=== EXERCISE DETAILS ===
Keep every line in which "computer" occurs and drop the rest of the data.

##### DATA RECORDS #####

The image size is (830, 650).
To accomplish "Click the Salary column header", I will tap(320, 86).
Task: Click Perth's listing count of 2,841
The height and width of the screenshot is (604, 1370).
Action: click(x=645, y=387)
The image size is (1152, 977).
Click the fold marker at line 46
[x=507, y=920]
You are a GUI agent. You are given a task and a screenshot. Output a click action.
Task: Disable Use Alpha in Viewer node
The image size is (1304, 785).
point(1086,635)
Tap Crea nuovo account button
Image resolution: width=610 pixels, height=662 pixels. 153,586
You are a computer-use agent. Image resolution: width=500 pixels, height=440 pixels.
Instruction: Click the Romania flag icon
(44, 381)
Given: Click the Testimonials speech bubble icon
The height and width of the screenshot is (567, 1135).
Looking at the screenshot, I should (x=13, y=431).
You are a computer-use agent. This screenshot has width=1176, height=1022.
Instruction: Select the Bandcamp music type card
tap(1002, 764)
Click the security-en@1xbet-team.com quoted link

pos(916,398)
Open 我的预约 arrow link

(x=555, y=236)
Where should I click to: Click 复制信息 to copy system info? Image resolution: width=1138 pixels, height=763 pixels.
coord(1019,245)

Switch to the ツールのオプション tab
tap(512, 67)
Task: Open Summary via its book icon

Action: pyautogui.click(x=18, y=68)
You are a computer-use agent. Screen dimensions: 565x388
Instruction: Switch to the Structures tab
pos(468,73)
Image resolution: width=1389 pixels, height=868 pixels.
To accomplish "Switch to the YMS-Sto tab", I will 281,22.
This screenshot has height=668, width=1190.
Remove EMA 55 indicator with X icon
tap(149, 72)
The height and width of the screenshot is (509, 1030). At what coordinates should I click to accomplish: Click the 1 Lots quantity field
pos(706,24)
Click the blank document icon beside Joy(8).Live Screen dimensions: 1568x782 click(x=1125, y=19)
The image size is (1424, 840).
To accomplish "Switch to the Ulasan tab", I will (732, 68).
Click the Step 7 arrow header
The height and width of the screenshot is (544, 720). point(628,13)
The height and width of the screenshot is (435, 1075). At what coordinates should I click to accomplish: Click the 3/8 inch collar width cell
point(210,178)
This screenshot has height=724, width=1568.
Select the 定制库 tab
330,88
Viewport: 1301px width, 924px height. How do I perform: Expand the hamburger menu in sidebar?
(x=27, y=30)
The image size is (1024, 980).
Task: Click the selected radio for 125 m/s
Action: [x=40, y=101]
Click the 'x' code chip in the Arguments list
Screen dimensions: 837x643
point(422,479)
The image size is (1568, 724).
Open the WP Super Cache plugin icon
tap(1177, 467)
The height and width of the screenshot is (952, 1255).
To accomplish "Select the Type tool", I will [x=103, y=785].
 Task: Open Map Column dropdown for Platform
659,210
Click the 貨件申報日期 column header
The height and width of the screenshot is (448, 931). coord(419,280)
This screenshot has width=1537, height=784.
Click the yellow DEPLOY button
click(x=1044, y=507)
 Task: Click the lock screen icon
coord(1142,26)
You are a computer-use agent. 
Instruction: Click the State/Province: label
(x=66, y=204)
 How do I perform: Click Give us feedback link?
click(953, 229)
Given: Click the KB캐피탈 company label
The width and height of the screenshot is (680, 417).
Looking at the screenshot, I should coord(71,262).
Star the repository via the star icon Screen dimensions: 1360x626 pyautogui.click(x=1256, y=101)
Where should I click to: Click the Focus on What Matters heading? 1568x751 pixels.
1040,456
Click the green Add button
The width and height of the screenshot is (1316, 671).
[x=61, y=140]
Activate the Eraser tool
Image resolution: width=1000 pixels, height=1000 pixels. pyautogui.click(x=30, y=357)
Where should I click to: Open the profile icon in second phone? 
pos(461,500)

#####

=== OUTPUT BELOW ===
You are a computer-use agent. Image resolution: width=500 pixels, height=440 pixels.
You are a computer-use agent. This screenshot has width=1176, height=1022.
You are a computer-use agent. Screen dimensions: 565x388
You are a computer-use agent. 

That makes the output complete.